-------- The data --------

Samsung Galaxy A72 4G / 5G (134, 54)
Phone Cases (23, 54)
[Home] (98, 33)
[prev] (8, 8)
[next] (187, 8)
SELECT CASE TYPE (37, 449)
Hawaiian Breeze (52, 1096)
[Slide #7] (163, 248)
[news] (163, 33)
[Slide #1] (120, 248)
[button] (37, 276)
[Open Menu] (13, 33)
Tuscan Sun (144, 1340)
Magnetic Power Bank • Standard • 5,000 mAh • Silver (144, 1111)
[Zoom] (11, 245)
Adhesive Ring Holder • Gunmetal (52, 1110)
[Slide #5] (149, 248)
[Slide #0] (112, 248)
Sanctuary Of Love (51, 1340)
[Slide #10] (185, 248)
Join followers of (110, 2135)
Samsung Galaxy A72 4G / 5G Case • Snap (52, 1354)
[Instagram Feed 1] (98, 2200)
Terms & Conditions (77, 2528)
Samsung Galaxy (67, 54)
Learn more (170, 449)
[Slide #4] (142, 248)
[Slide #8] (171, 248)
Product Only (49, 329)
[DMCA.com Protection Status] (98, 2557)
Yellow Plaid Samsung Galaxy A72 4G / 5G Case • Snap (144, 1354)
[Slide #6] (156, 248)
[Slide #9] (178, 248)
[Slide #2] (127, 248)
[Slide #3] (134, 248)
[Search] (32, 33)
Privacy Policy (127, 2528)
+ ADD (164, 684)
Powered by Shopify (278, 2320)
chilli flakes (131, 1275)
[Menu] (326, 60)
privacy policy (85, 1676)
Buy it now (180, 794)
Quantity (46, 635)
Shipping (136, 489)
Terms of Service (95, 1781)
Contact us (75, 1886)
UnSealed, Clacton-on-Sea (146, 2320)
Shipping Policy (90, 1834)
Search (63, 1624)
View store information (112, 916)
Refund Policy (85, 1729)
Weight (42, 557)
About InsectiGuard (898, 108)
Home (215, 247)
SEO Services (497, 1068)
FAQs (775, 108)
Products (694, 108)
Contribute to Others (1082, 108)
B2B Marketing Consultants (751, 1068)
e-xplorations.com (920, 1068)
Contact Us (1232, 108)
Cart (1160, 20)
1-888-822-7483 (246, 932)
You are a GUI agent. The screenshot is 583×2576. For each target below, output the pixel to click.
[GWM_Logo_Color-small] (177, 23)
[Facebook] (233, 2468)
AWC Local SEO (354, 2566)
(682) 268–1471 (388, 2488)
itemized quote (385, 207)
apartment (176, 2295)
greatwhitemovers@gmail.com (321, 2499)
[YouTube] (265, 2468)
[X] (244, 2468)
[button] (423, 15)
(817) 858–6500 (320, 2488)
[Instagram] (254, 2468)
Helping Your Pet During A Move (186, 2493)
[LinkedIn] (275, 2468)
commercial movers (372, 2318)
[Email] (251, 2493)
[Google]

--------

■ **What the task asks**
Word for word, give the records again.

■ **Your solution**
Samsung Galaxy A72 4G / 5G (134, 54)
Phone Cases (23, 54)
[Home] (98, 33)
[prev] (8, 8)
[next] (187, 8)
SELECT CASE TYPE (37, 449)
Hawaiian Breeze (52, 1096)
[Slide #7] (163, 248)
[news] (163, 33)
[Slide #1] (120, 248)
[button] (37, 276)
[Open Menu] (13, 33)
Tuscan Sun (144, 1340)
Magnetic Power Bank • Standard • 5,000 mAh • Silver (144, 1111)
[Zoom] (11, 245)
Adhesive Ring Holder • Gunmetal (52, 1110)
[Slide #5] (149, 248)
[Slide #0] (112, 248)
Sanctuary Of Love (51, 1340)
[Slide #10] (185, 248)
Join followers of (110, 2135)
Samsung Galaxy A72 4G / 5G Case • Snap (52, 1354)
[Instagram Feed 1] (98, 2200)
Terms & Conditions (77, 2528)
Samsung Galaxy (67, 54)
Learn more (170, 449)
[Slide #4] (142, 248)
[Slide #8] (171, 248)
Product Only (49, 329)
[DMCA.com Protection Status] (98, 2557)
Yellow Plaid Samsung Galaxy A72 4G / 5G Case • Snap (144, 1354)
[Slide #6] (156, 248)
[Slide #9] (178, 248)
[Slide #2] (127, 248)
[Slide #3] (134, 248)
[Search] (32, 33)
Privacy Policy (127, 2528)
+ ADD (164, 684)
Powered by Shopify (278, 2320)
chilli flakes (131, 1275)
[Menu] (326, 60)
privacy policy (85, 1676)
Buy it now (180, 794)
Quantity (46, 635)
Shipping (136, 489)
Terms of Service (95, 1781)
Contact us (75, 1886)
UnSealed, Clacton-on-Sea (146, 2320)
Shipping Policy (90, 1834)
Search (63, 1624)
View store information (112, 916)
Refund Policy (85, 1729)
Weight (42, 557)
About InsectiGuard (898, 108)
Home (215, 247)
SEO Services (497, 1068)
FAQs (775, 108)
Products (694, 108)
Contribute to Others (1082, 108)
B2B Marketing Consultants (751, 1068)
e-xplorations.com (920, 1068)
Contact Us (1232, 108)
Cart (1160, 20)
1-888-822-7483 (246, 932)
You are a GUI agent. The screenshot is 583×2576. For each target below, output the pixel to click.
[GWM_Logo_Color-small] (177, 23)
[Facebook] (233, 2468)
AWC Local SEO (354, 2566)
(682) 268–1471 (388, 2488)
itemized quote (385, 207)
apartment (176, 2295)
greatwhitemovers@gmail.com (321, 2499)
[YouTube] (265, 2468)
[X] (244, 2468)
[button] (423, 15)
(817) 858–6500 (320, 2488)
[Instagram] (254, 2468)
Helping Your Pet During A Move (186, 2493)
[LinkedIn] (275, 2468)
commercial movers (372, 2318)
[Email] (251, 2493)
[Google]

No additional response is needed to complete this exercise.